It's very hard to know you're poor if you're eating well. . . . Students are excited about political ideas. They're not
yet inured to the apolitical society they're going to enter. But being
interested in ideas means you have no use in American society . . . unless they
are ideas which are useful to the military-industrial complex. . . . Factories are run in authoritarian fashion—nonunion
factories anyway--and that's the nearest parallel to the university. . . . In contrast, Savio kept driving home about his fellow
students the point that "they are people who have not learned to
compromise." The fact that the first important schism in the movement
itself arose at the very moment when it did become a mass anti-Vietnam War
movement was not due to any differences over the slogan, which indeed a Black
spoke first, "Hell, no, we won't go." There was alienation from the
white students who all too quickly migrated back North without so much as a
"by your leave" to the civil rights movement. To the Blacks it was a
manifestation of just how all-pervasive racism was in the racist U.S.A., not
excluding its white revolutionaries who considered themselves, and not the Black
masses, as "the vanguard." Blacks and whites moved separate ways and,
once again, the OBJECTIVITY of their struggle for freedom was inseparable from a
self-developing subjectivity. Black consciousness, Afro-American roots, awareness of
themselves as a people, a nation, a race: "Black is beautiful." Black
is REVOLUTIONARY. Many a youth was memorizing Malcolm X's records. That they
identified with him most after he broke with Elijah Muhammad's Black Muslims,
when he was moving toward a new revolutionary universalism, is no accident
whatever. In 1966, when Stokely Carmichael (on that famous march through the
South, alongside Reverend King and James Meredith) first raised the slogan
"Black Power," he signaled more than the end of Dr. King's
predominance in the leadership of the Movement. It was also the beginning of the
division between ranks and all leaders, himself included. It is true he
electrified the crowd, when he first expounded on the slogan... But as the slogan caught on, Stokely himself was off
elsewhere. Neither he nor any other Black leader was around when the 1967
explosion burst on the U.S. stage. Neither he nor any other Black militant
leader was listening to the voices that came from below, least of all from Black
workers. We may not be on the threshold of revolution, but the
fact that the IDEA revolution simply refuses to be silent even when we are not
in a prerevolutionary situation speaks volumes about the philosophical-political
maturity of our age. We may not have a Hegel or a Marx or a Lenin, but we do
have what no other age has had in such depth--the movement from praxis whose
quest for universality does not stop with practice but hungers for a uniting of
theory to practice. It is this--and therein lies the uniqueness of the
dialectic--which resists any retrogressionism WITHIN the revolution.

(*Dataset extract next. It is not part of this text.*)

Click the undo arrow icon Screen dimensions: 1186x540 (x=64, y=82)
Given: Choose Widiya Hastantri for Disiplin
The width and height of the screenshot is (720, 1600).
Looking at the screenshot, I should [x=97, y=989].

Retrogressionism seeks to particularize tasks, to "fix" the universal,
to confine the tasks of the masses to "making" the revolution and not
bothering their heads about "self-development." What the movement from practice has revealed over these
last two decades of revolt and striving to establish new societies--whether via
the African revolutions against Western imperialism and private capitalism, or
through East European struggles for freedom from state-capitalism calling itself
Communism, or within each land, be it the bastion of world imperialism, the
U.S., or one as different as China--was that the masses wish not only to
overthrow exploitative societies, but they will no longer accept cultural
substitutes for uprooting the old AND new managers over their conditions of
labor AND life. Anything short of a total reorganization of life, totally new
human relations, was now retrogressionist. That is what was new in these
revolutions as against the revolutions following the First World War, when it
seemed sufficient to overthrow the old and not worry about what came after the
revolution succeeded. If any such illusions were still left when World War II
ended and the Afro-Asian-Middle Eastern-Latin American Revolutions created a
Third World, the 1950s ended them. The new frontiers opened with the end of
illusions, with the start of revolutions WITHIN the successful revolutions, with
the permanence of self-development so that there should end, once and for all,
the difference between the Individual and the Universal. Philosophic-political
maturity marks the uniqueness of our age. The need for "second
negativity," that is, a second revolution, has become CONCRETE. Take Africa again. It faced the reality that political
independence does not mean economic dependence has ended, but, on the contrary,
the ugly head of neo-imperialism then first appears. Yet equally crucial were
the new divisions that arose between the leaders and the led once national
independence was achieved. At the same time new divisions also arose between
Arab leadership and the "uneducated masses." Whether we look at
Zanzibar, which did succeed in overthrowing its Arab rulers, or to the southern
Sudan, which had not, the need remained the same: a second revolution. Or take China, which certainly during the "Cultural
Revolution" never seemed to stop espousing the slogan "It is right to
revolt." Why, then, did it turn to a "cultural" rather than an
actual, a proletarian, a social revolution? Hegel and Marx can shed greater
illumination on that TYPE of cultural escapism than can the contemporary
"China specialists," who bow to every revolutionary-SOUNDING slogan.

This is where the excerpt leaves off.